Description of the Related Art
In an image forming apparatus (such as a printer, a copying machine, or a facsimile machine) using an electrophotographic process technology, an electrostatic latent image is normally formed on the surface of a photosensitive member (a photosensitive drum, for example) when the photosensitive member that is uniformly charged is illuminated with (exposed to) light based on input image data. Toner is then applied onto the photosensitive member having the electrostatic latent image formed thereon, so that the electrostatic latent image is visualized to form a toner image. After transferred directly onto a paper sheet or indirectly onto a paper sheet via an intermediate transfer member, this toner image is heated and pressed by a fixing unit, to form an image on the paper sheet.
An image forming apparatus includes rotating members such as photosensitive members and developer carriers as the components for image formation. It is known that periodical density fluctuations in the image sub-scan direction occur due to rotational deflection of those rotating members. For example, the distance (a development gap) between a photosensitive member and a developer carrier periodically changes due to rotational deflection of the photosensitive member or the developer carrier. Because of this, the field intensity periodically varies, even when a constant developing bias is applied. As a result, density fluctuations occur in images in the same cycles as the rotation cycles of the photosensitive member or the developer carrier. Hereinafter, periodical density fluctuations that occur in the image sub-scan direction will be referred to as “periodical density unevenness”.

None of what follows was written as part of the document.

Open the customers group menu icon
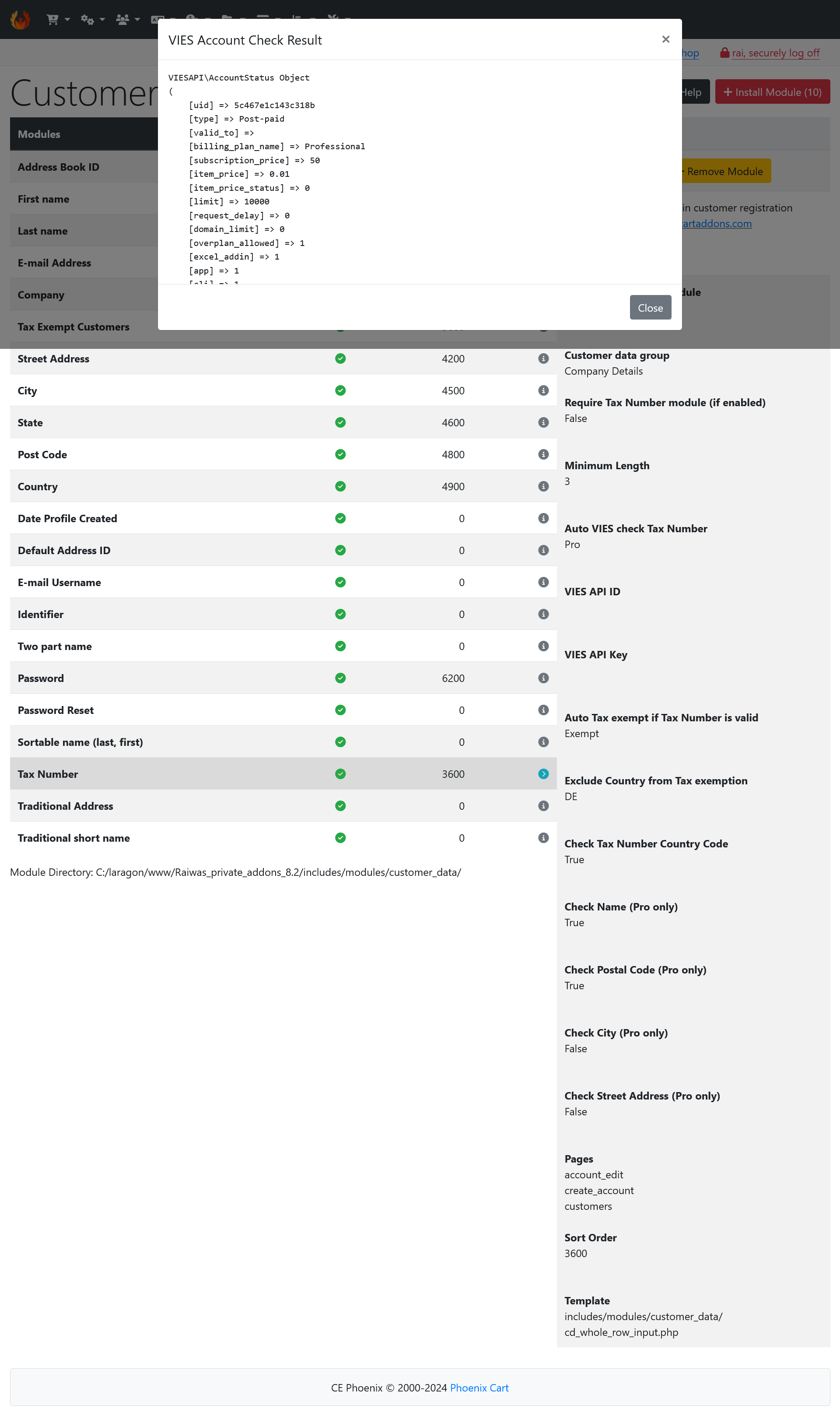This screenshot has height=1416, width=840. 122,19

In a conventional image forming apparatus, correction data corresponding to the rotation position (the phase based on the home position) of a photosensitive member is created in accordance with a density profile indicating periodical density unevenness, so that the periodical density unevenness can be eliminated. With this correction data, image forming conditions such as the exposure energy (exposure time or exposure power), the charging voltage, the developing bias voltage, and the number of rotations of a developer carrier (a developing roller, for example), and the density value (tone value) of input image data are corrected (see JP 2014-219453 A).
A density profile is created by forming a density correction patch image (a halftone image having a halftone density, for example) on a toner image carrier such as an intermediate transfer belt, and detecting the image density in the correction patch image. This correction patch image is formed so that the length in the sub-scan direction becomes greater than the greatest cycle length (normally, the cycle length of a photosensitive member) among the cycle lengths (equivalent to the rotation periods) of rotating members that might cause periodical density unevenness. Alternatively, a correction patch image that is longer than a multiple of the cycle length of a rotating member is formed, and the mean value of detected image densities is calculated. In this manner, a high-precision density profile can be obtained.

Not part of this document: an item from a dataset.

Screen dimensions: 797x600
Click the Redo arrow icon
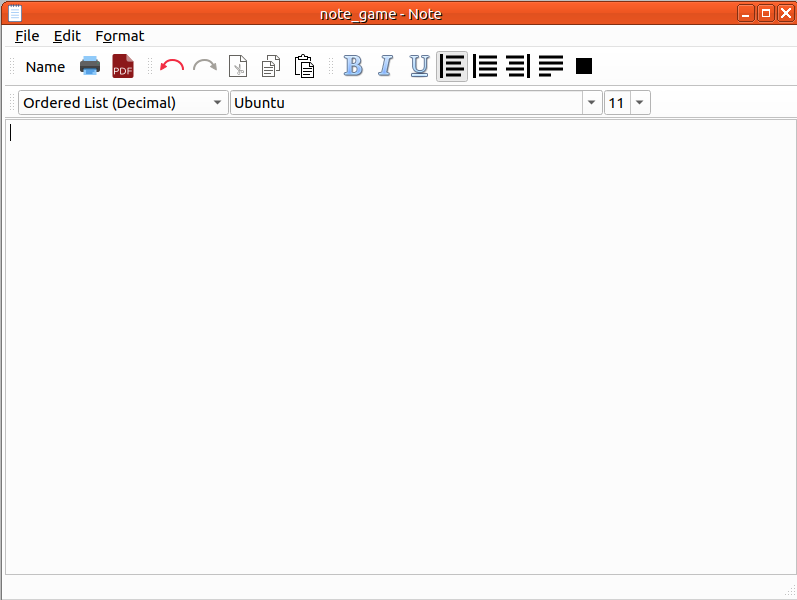pos(205,67)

To increase density correction accuracy, the density profile is preferably updated regularly or at a predetermined time such as the start of a print job. This is because the density profile changes as the development and transfer characteristics change with environments or with the passage of time.
If the length of the correction patch image in the sub-scan direction is increased, or if the density profile is frequently updated, density correction accuracy is increased, but the following problems are caused: the load to be imposed on the cleaning unit when the correction patch image formed on the toner image carrier is removed becomes larger; the amount of toner to be consumed in the density correction becomes larger; and a longer period of time is required for the density correction, resulting in a decrease in productivity, for example.